It added, “We expect the lingering impacts of the atmospheric blocking to persist into at least March, with cold temperatures persisting across the Nordic regions.”

Several locations in Finland set new record lows in December and January

The news comes amid a prolonged period of frigid conditions in the region, as several locations in Finland set new record lows – some well below -30°C – in December and January. 

Thanks to Robert van deLeur for this link

5 thoughts on “Meteorologists warn of February ‘deep freeze’ across Nordic states”

  1. Hi, Robert and other friends of Ice Age Now.

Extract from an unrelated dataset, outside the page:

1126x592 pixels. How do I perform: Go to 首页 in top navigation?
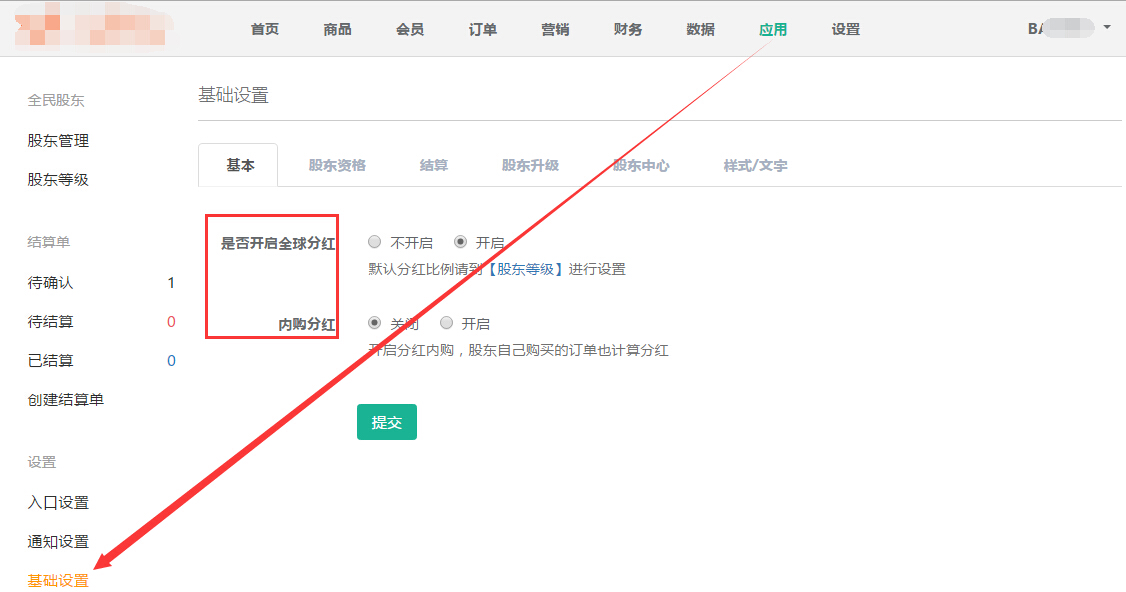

    There has been a persistent pattern of chilly weather (minus 10 to minus 25C) the last two months i southern Norway, even though we had a upward spike, one and a half weeks ago. So far, it has been a “normal” winter, compared to the 200 year record low numbers in December 2011.

    But, the problem is, the forecasts that are produced, even the 3 day forcast is very poor. E.g., the forcasts before the upward spike, not even captured the event coming, only a few days before. I know this, because I had a travel event.

    There is so many unusual discrepancies in the forecasts that I think, maybe, the HAARP facilities are playing some games, or our primery engine, the sun, having some impact, or maybe, the electrical alignments of the newcoming comets, or the planets are doing something.

    Nao sei, but for sure, I have still a big staple of norwegian wood to make a counter offensive to this forecasted big low temperature, if it is coming.

    Anyhow, next week I will start to seed my tomatoes, and hope and pray that this spring could start in the normal pattern. Last year it was delayed by aproximately 7 – 10 days.

    1. Interesting you mentioned Dec 2011, it was the coldest part of the last La Nina episode,

      as also happened in the cold winter in many parts of Europe in 2010

      “… If these plunging temperatures continue till the end of the month, this December [2010] could be the coldest in the Met Office’s records …”
      (sorry I couldn’t find any “less biased” link)

      We’re probably right now (Feb 2013) beginning a new La Nina episode, which would be the 3rd in a row since the El Nino of 2010.
      In this case we should expect more cold weather in the months ahead.

  2. This winter here in Finland has been perfectly normal. NO new record lows have been measured as far as I know. That record part of that article is BS.

    The lowest temperature so far this winter is -36,1 degrees Celsius, measured in Utsjoki, Lapland. This station is new and it was not operational in January 1999 when there was -48,6 degrees Celsius in nearby station.

    The coldest day ever for the town I live in is circa -37. In mid-January we had a one day when temperature dropped near -30 degrees Celsius. So, there is a way to go to new record lows!

  3. ohh, now just how can they spin this to be warmer than average.?
    I will be waiting for the attempt, may be a job for Hansens fiddlin figures I think?